In two individuals with hyperthyroxinemia due to an ALB mutation (R218P) known to cause FDH, we have documented hypercortisolemia with euadrenal status and shown that this discordance is due to abnormal binding of steroid to circulating albumin.

A previous study supports this, showing that steroids (including corticosterone and 17-OHP) bind to site 1 T4 binding pocket of albumin (2). In this context, we note that, in addition to hypercortisolemia, P1 also exhibited elevated circulating 17-OHP, cortisone, and 11-deoxycorticosterone levels.
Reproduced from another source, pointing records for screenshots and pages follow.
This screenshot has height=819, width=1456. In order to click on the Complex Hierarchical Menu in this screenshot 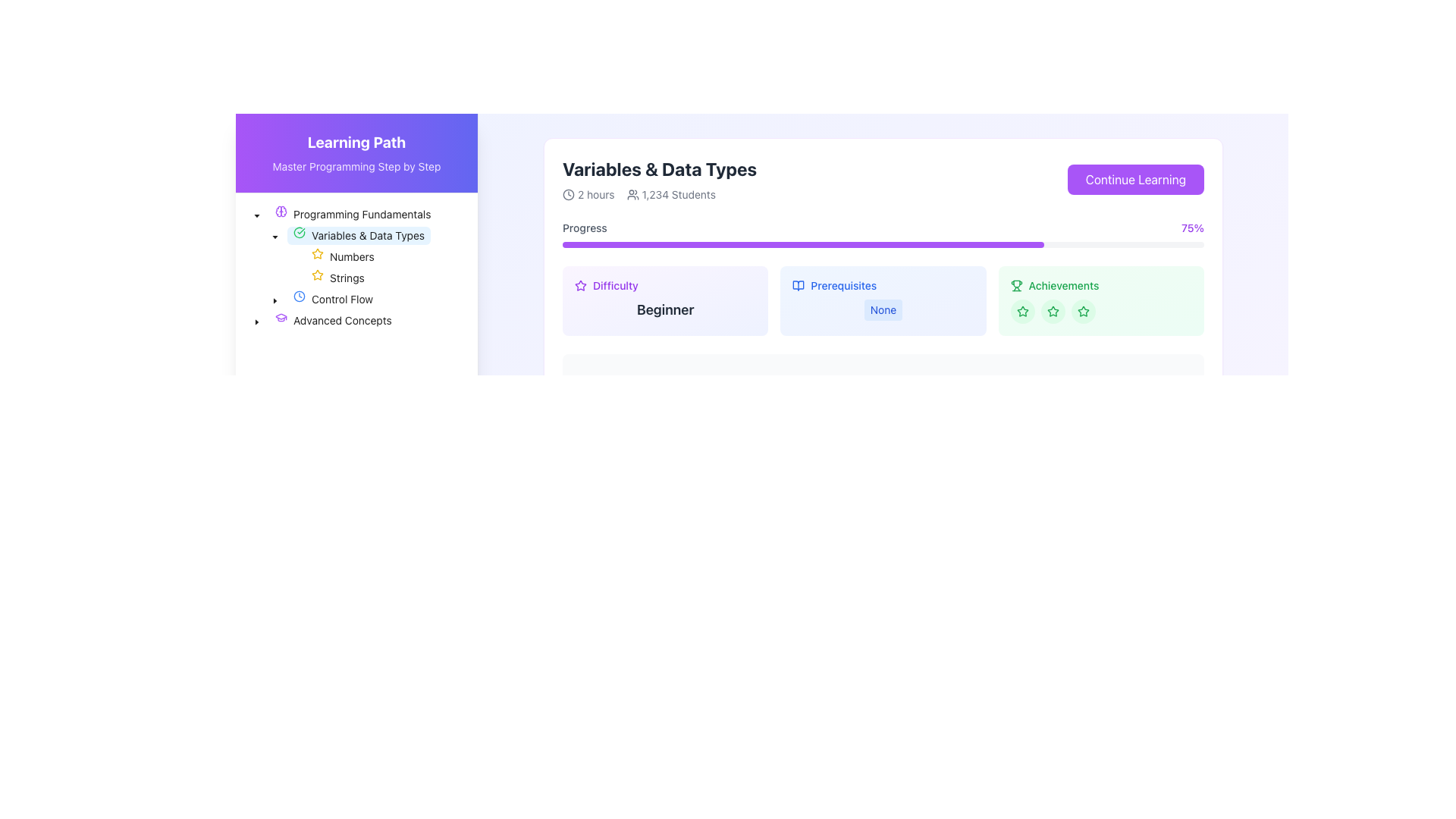, I will do `click(356, 268)`. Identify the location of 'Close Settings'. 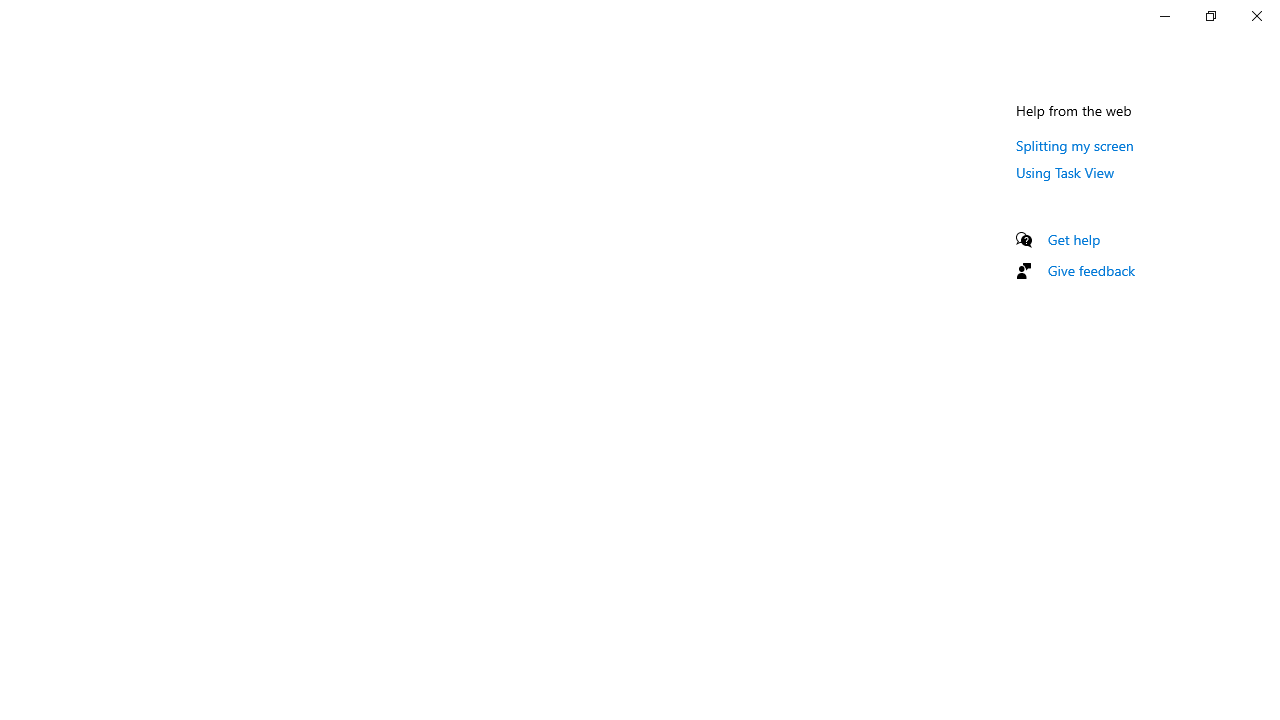
(1255, 15). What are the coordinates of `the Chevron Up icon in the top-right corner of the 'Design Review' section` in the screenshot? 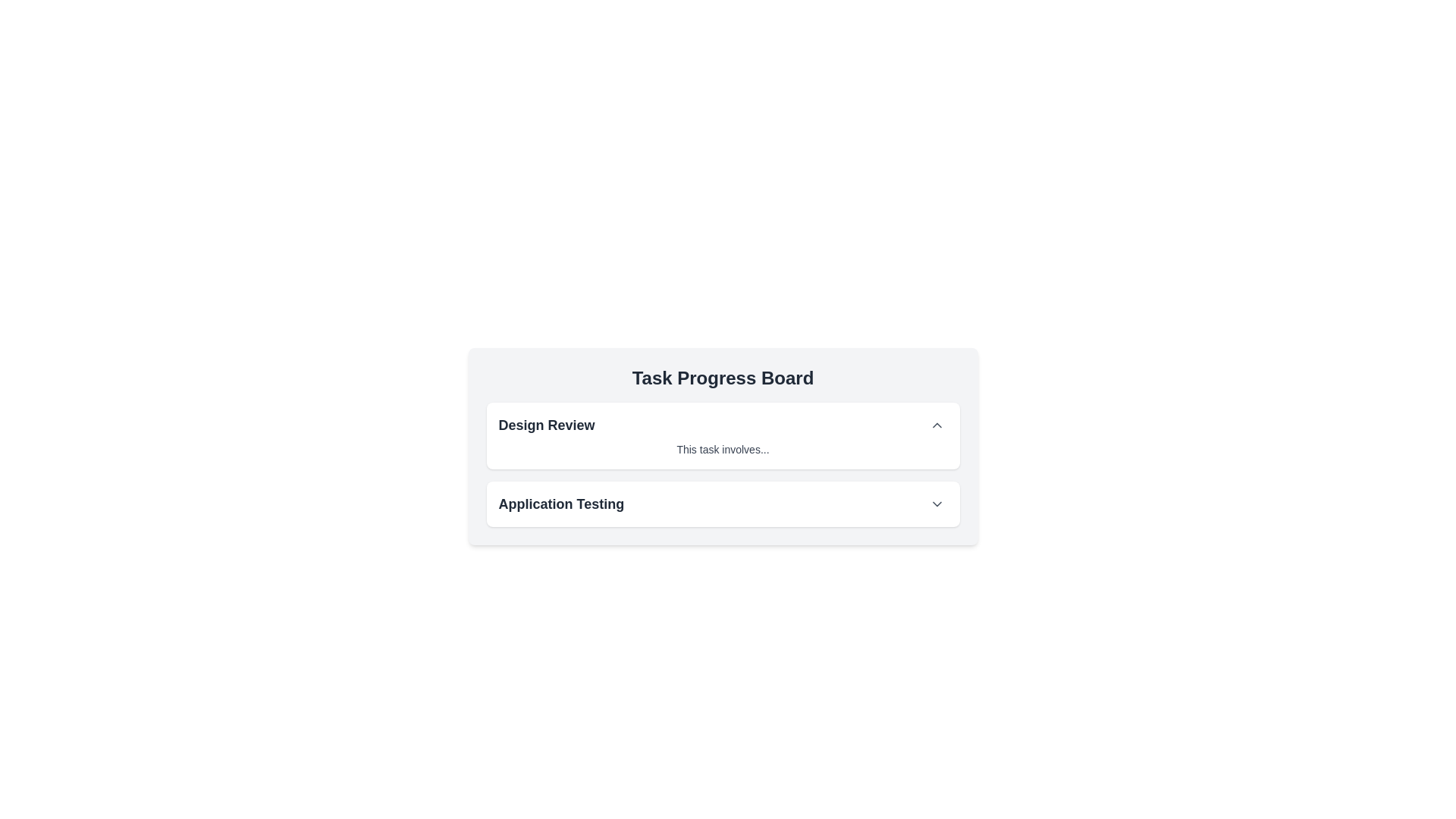 It's located at (936, 425).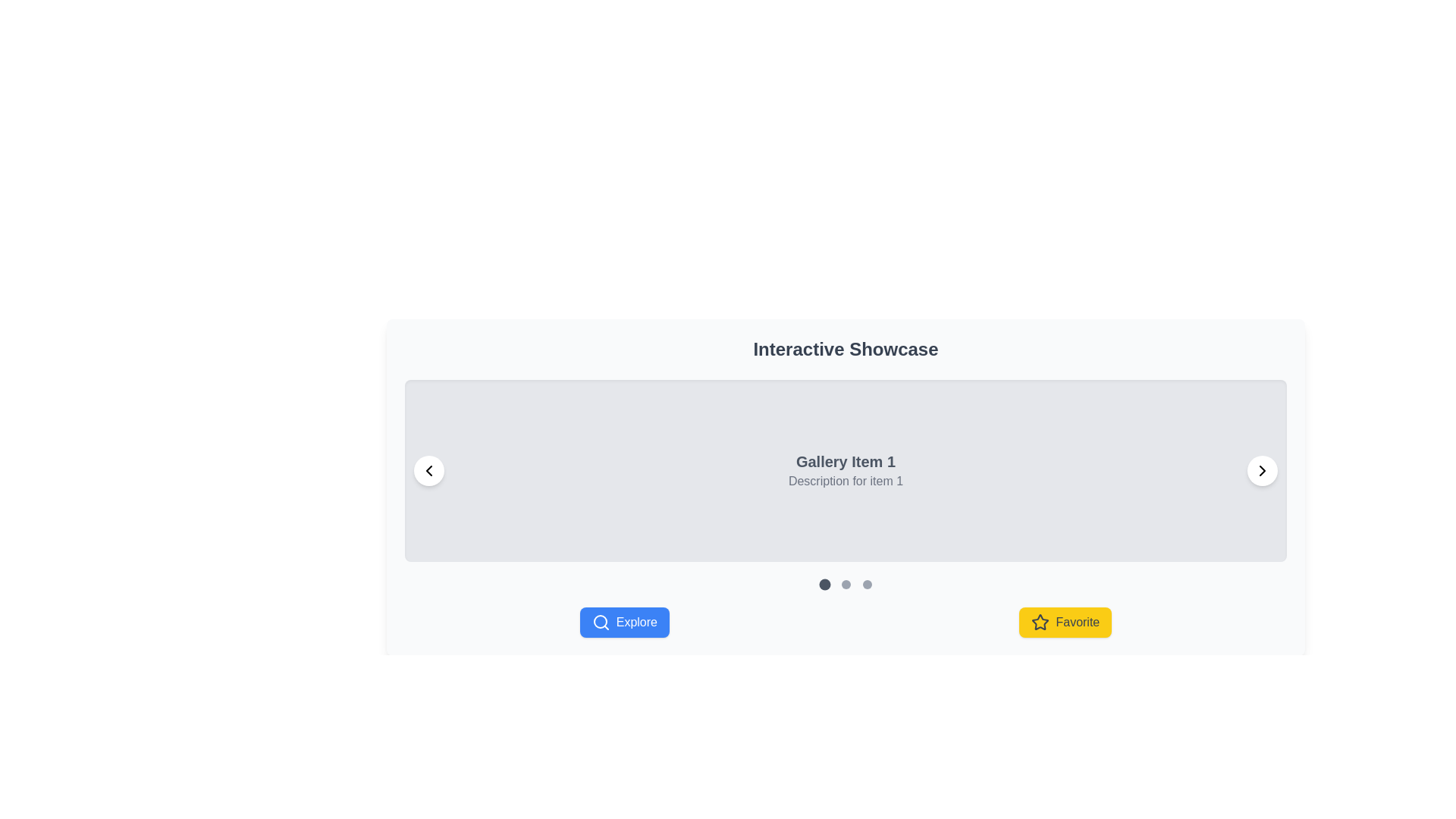 This screenshot has height=819, width=1456. Describe the element at coordinates (1263, 470) in the screenshot. I see `the right-pointing chevron icon embedded in the circular button located at the bottom-right corner of the 'Gallery Item 1' card` at that location.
Modeling of R218P mutant albumin indicates that the reduction in steric hindrance from this amino acid substitution facilitates cortisol binding, providing a structural basis for our observations. Conversely, our finding of normal cortisol levels in individuals with R218H or R222I FDH (Supplementary Fig. S1) correlates with modeling showing that mutation of Arg218 to histidine or Arg222 to isoleucine would not increase the width of site 1 pocket to accommodate cortisol.

We have documented hypercortisolemia as well as hyperthyroxinemia in individuals with R218P dysalbuminemia, likely due to interaction of steroid as well as iodothyronines with mutant albumin, with spurious elevation of this combination of hormones, providing potential for misdiagnosis of an apparent new endocrine entity.